### WHAT TO WORK ON
Without the pictures, print the lines from the one holding "The width and" through the last line below, both included, exactly as they stand.

________________

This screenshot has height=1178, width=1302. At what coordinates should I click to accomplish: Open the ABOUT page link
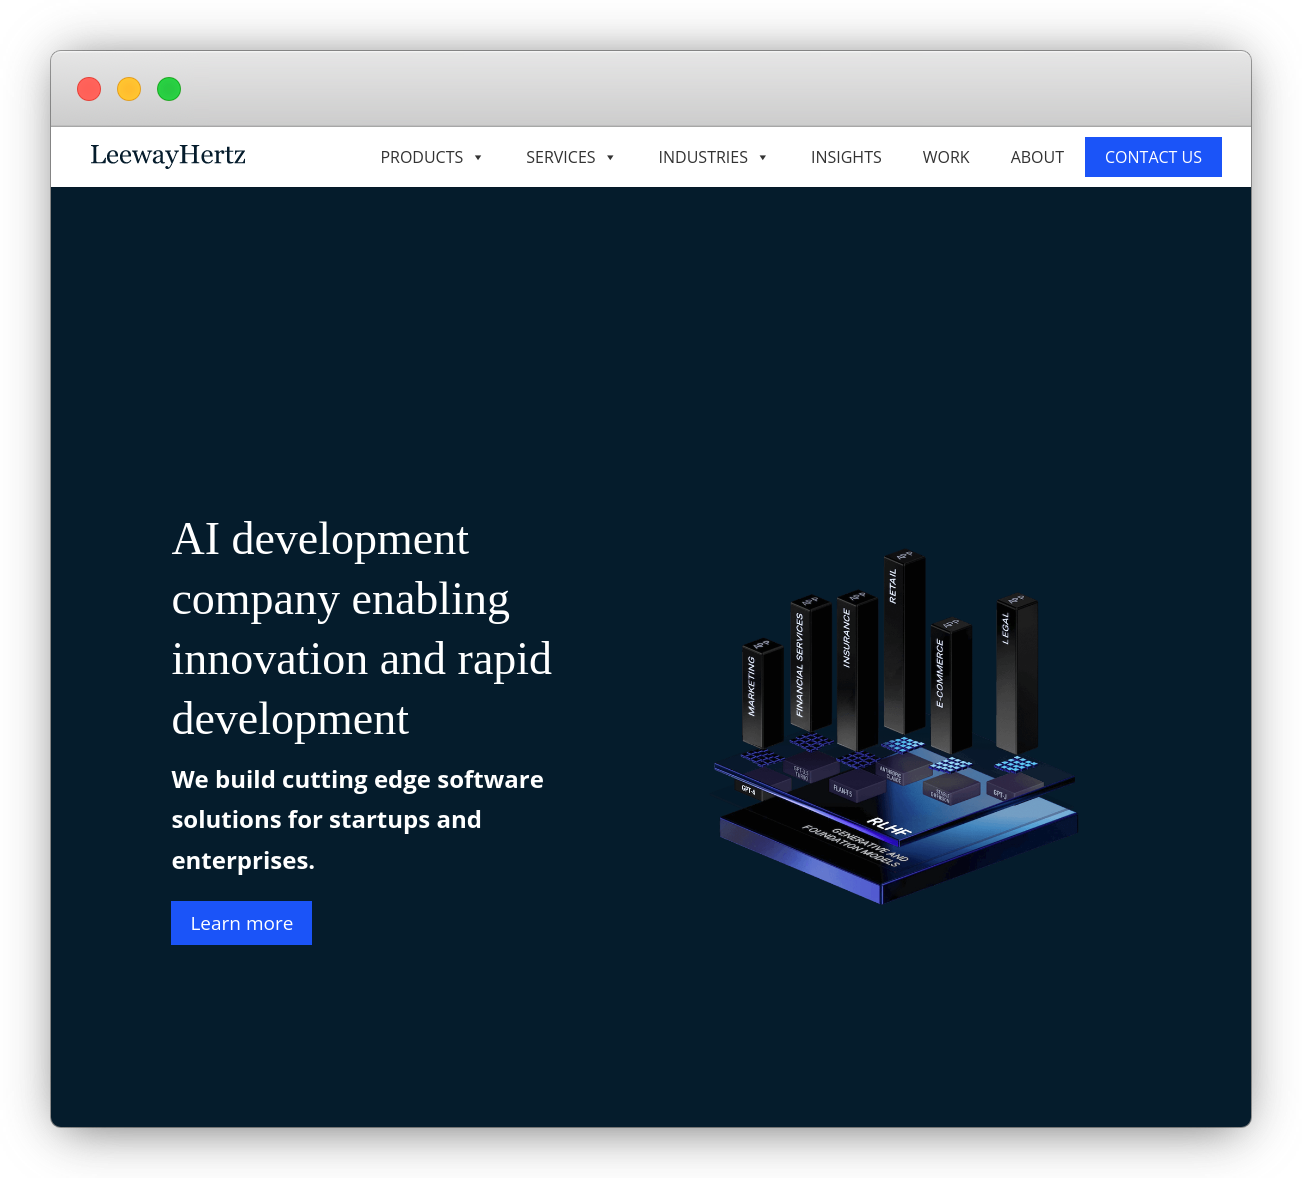coord(1037,157)
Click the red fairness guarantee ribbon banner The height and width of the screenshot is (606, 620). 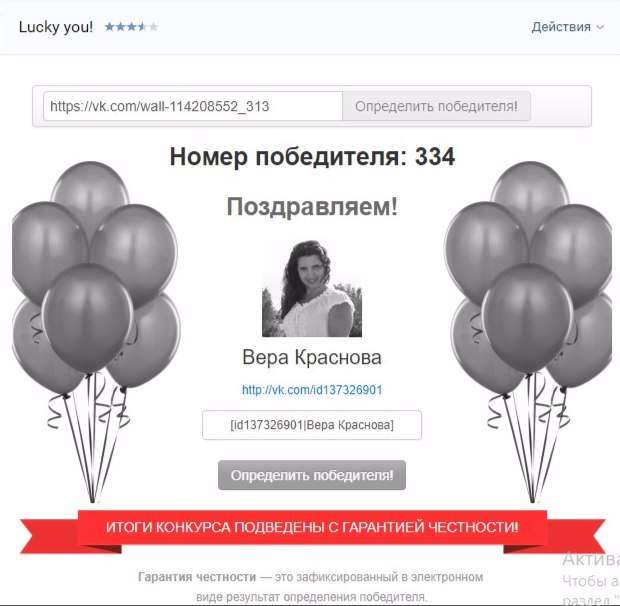click(x=312, y=531)
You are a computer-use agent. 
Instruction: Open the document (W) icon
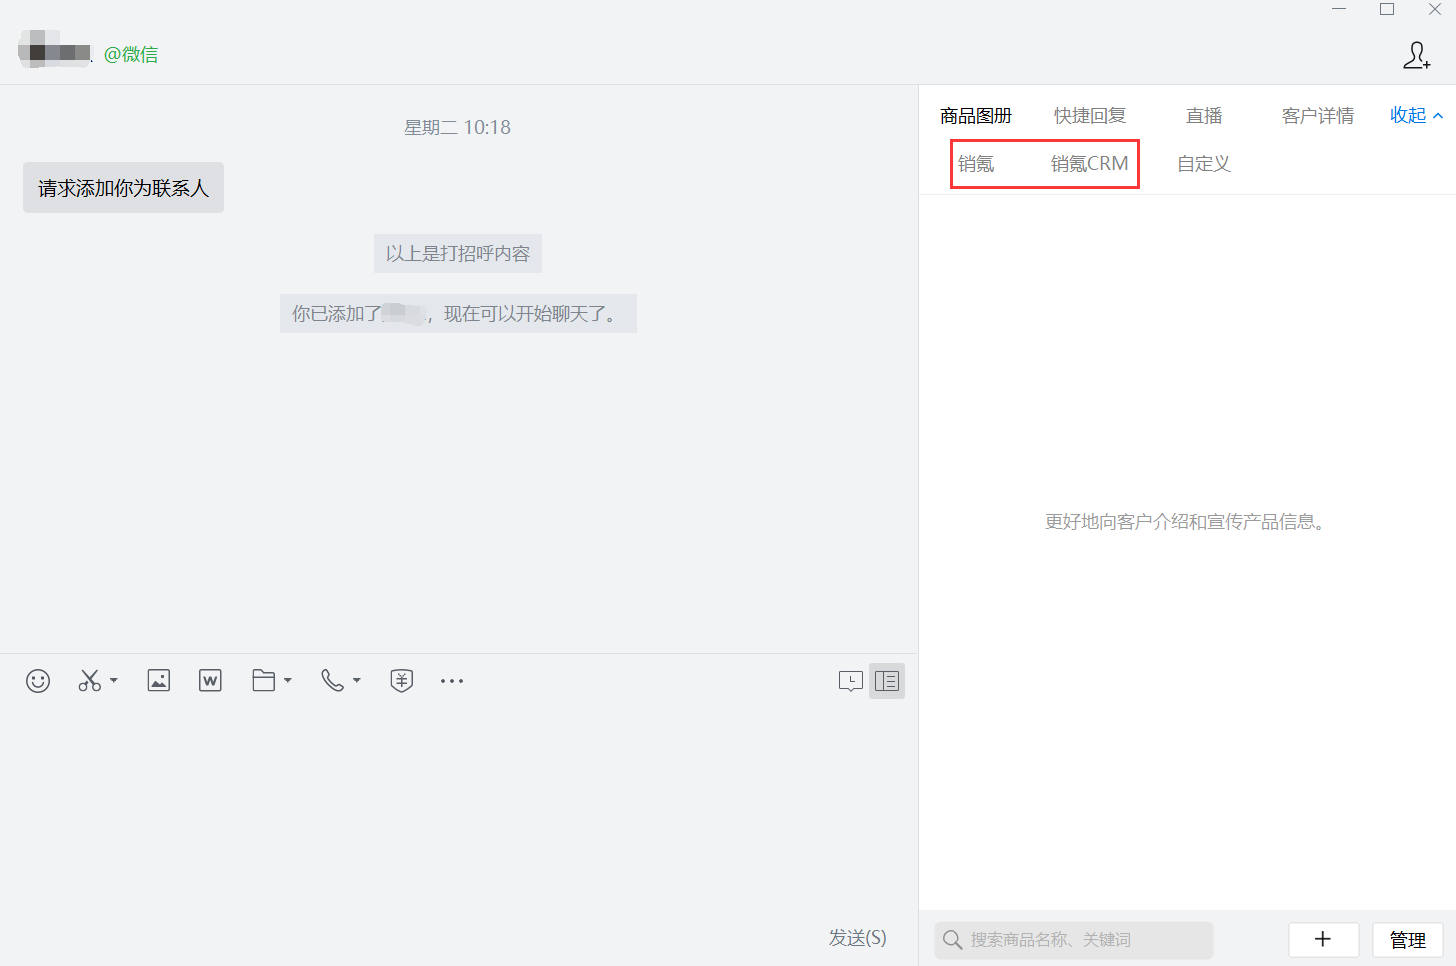[210, 681]
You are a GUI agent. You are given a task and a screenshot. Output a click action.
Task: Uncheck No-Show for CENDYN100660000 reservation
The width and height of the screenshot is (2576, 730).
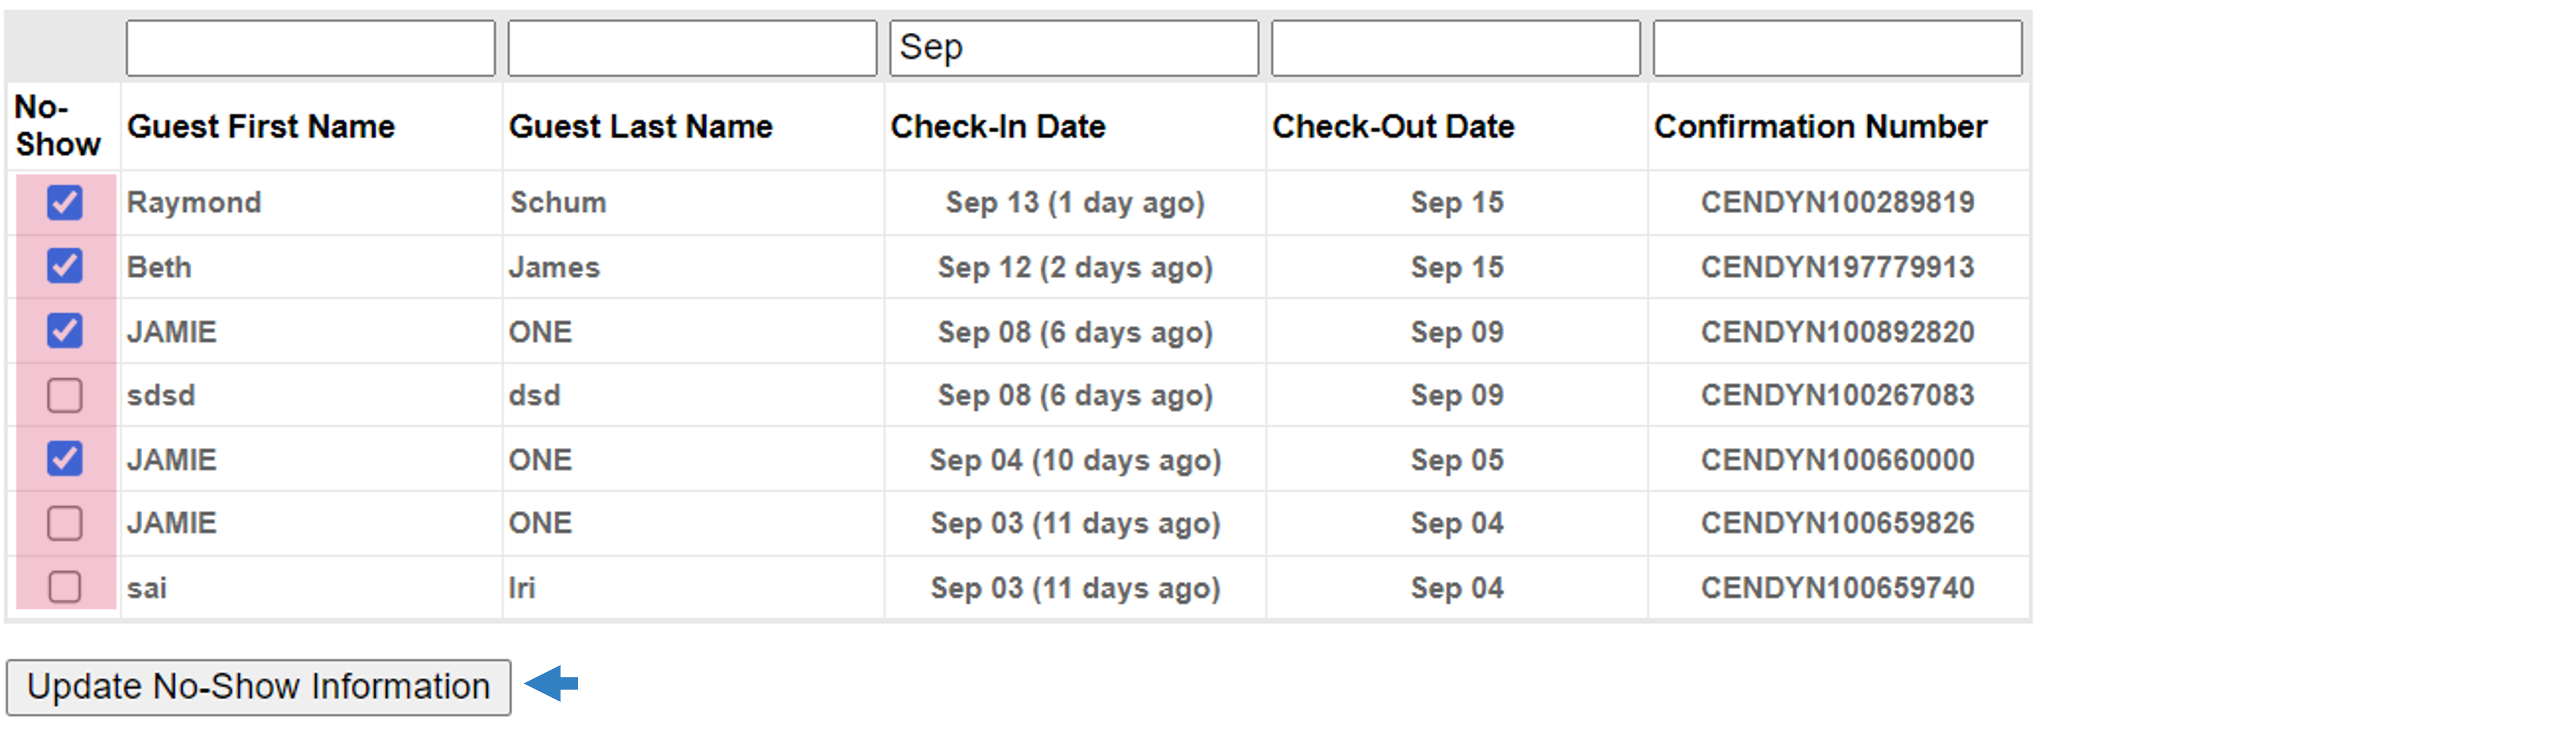coord(65,459)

________________

### RESPONSE TO THIS EXERCISE
The width and height of the screenshot is (2576, 730).
coord(65,459)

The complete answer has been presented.